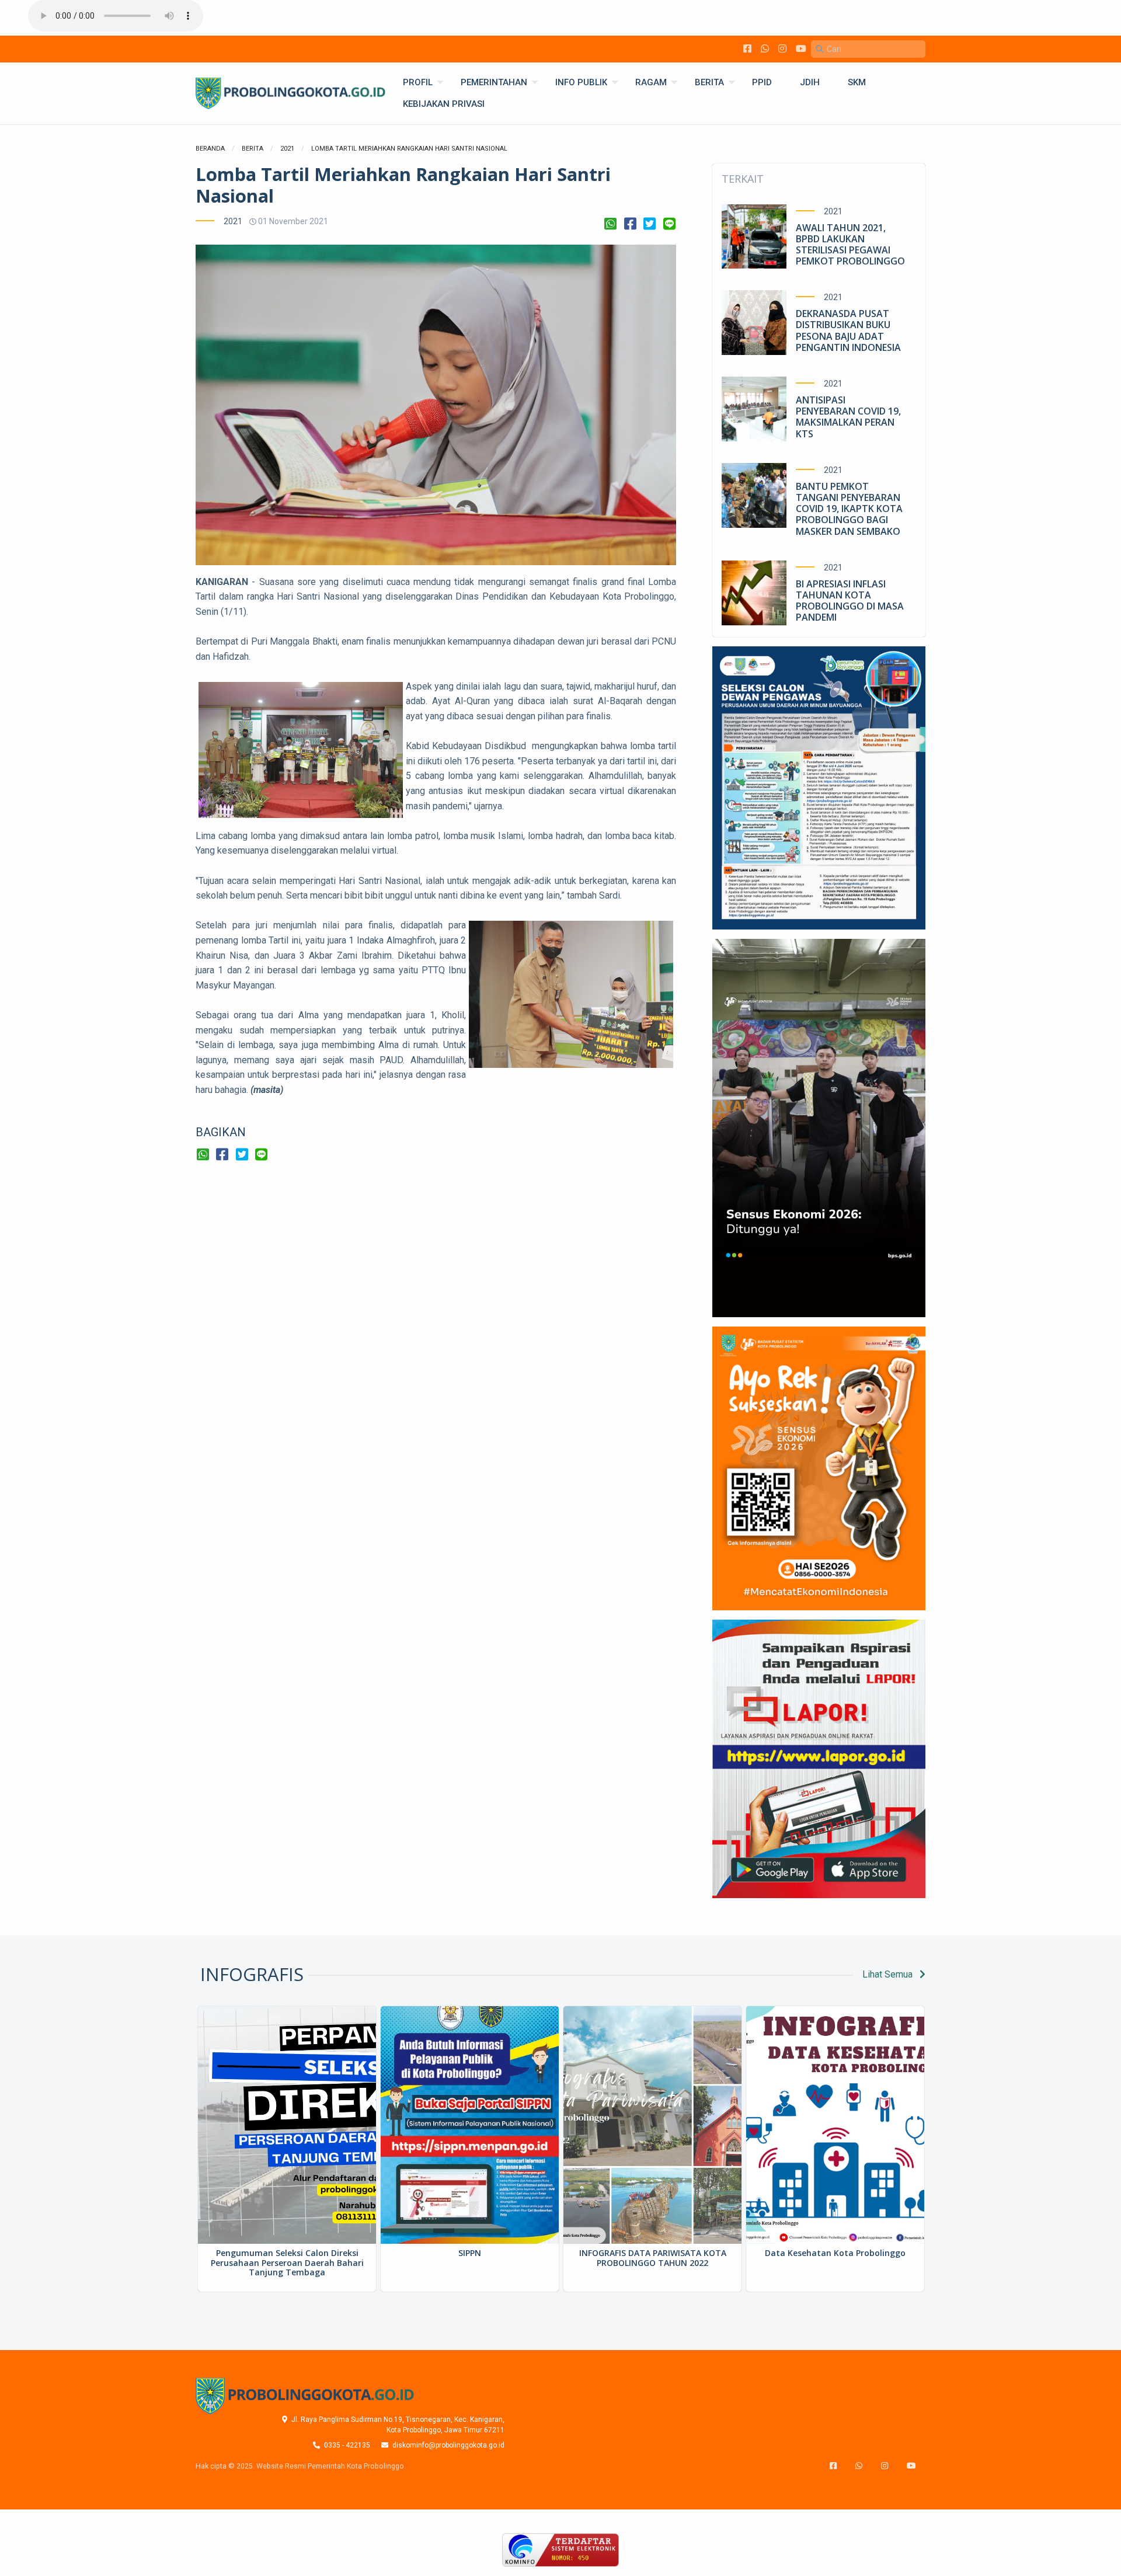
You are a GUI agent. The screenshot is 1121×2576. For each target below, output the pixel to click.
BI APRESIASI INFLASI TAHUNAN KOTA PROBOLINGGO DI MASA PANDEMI (850, 600)
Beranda (210, 148)
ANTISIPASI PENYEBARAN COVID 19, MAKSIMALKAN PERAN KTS (848, 417)
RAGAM (651, 82)
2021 (287, 148)
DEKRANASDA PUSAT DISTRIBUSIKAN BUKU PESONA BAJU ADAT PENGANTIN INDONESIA (848, 330)
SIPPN (469, 2252)
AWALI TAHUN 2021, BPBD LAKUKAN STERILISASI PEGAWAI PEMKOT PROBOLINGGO (850, 244)
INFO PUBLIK (581, 82)
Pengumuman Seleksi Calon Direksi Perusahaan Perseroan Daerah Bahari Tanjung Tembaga (287, 2262)
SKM (857, 82)
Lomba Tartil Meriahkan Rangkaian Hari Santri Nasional (409, 148)
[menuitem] (418, 82)
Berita (252, 148)
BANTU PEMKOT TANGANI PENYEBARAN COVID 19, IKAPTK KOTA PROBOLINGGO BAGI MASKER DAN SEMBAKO (849, 509)
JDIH (810, 82)
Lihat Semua (888, 1974)
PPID (762, 82)
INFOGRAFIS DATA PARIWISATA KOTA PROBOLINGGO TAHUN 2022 (652, 2257)
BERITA (709, 82)
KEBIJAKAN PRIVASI (444, 104)
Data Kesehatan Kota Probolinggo (835, 2252)
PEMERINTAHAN (494, 82)
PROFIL (418, 82)
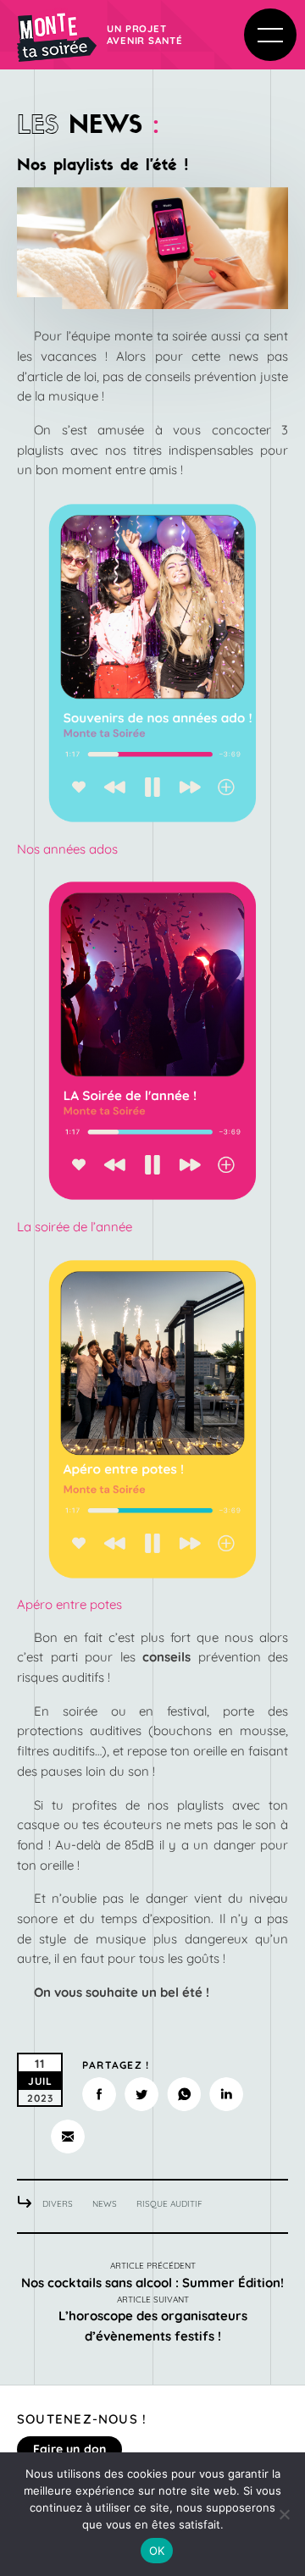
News (104, 2203)
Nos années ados (67, 849)
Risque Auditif (169, 2203)
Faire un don (69, 2449)
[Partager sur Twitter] (141, 2094)
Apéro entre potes (69, 1604)
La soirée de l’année (74, 1227)
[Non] (283, 2514)
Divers (57, 2203)
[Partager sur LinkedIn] (226, 2094)
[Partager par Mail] (68, 2136)
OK (157, 2550)
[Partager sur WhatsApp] (184, 2094)
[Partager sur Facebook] (99, 2094)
────────────────────────────────────────
What is being asked: How many lines in the records above contain the word "COVID"? Answer with the number alone.

Task solution: 2